Foraging is usually conducted in the middle or upper canopy, but sometimes occurs at lower strata. Individuals or pairs usually search for prey in thick vegetation or epiphytes, gleaning arthropods, flutter-pursuing any insects that flush, and sallying for flying invertebrates. They also feed on fruit while perching.

In Ecuador, nesting has been recorded from wet foothill forests in the month of July. Begging juveniles have been seen in June and recently fledged young in January. The only described nest was an open cup-nest located on small mossy branches, at a height of around 2m near a tree trunk.

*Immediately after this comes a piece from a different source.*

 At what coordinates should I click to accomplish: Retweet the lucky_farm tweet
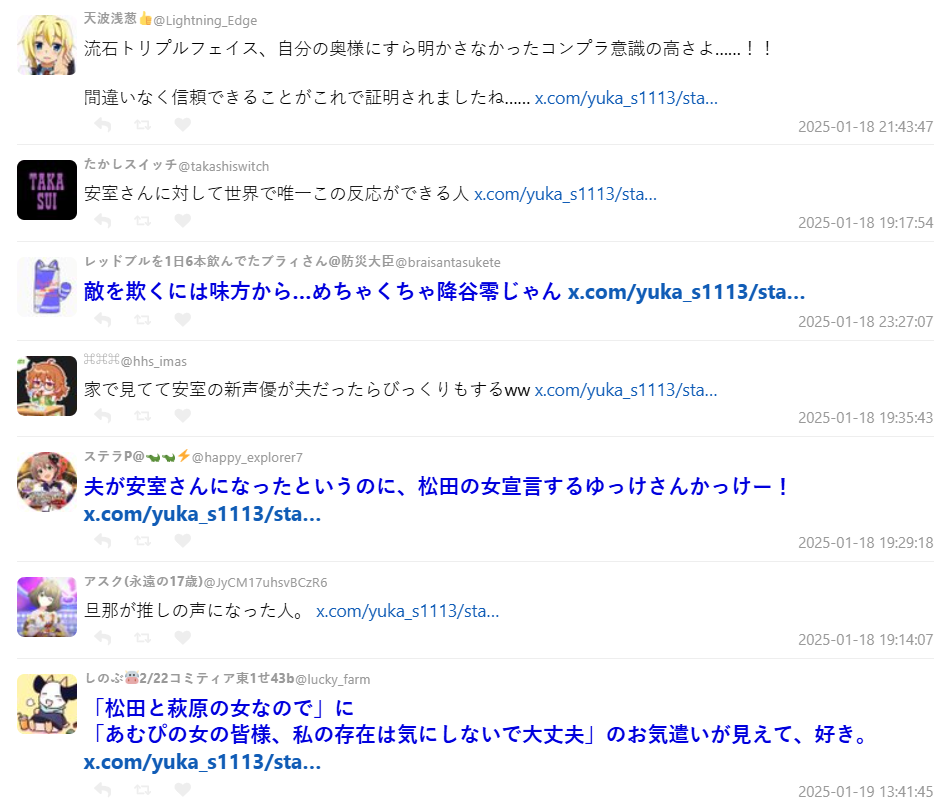[x=143, y=789]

The nest was mostly composed of moss and fern fronds, with a slender vine used as the inner lining, and measured 65mm across and 30mm deep. The eggs are oval-shaped and matte white, with fine brownish-red spots at the narrower end that become denser towards to large end, eventually forming a dense ring. They measured 26.5 mm long and 18.2 mm wide.

They are known to be parasitized by Myrsidea lice.

== Conservation ==
The moss-backed tanager is classified as being of least concern on the IUCN Red List due to its sufficiently large range and population. Despite being fairly common within its range, it is highly dependent on forests and consequently has been impacted by the historical loss of over a fifth of forested habitats within its range. Its population is currently thought to be decreasing, mainly due to habitat loss caused by continuing deforestation, gold mining, and fumigation to combat narcotics cultivation. It is known from several protected areas in Colombia and Ecuador.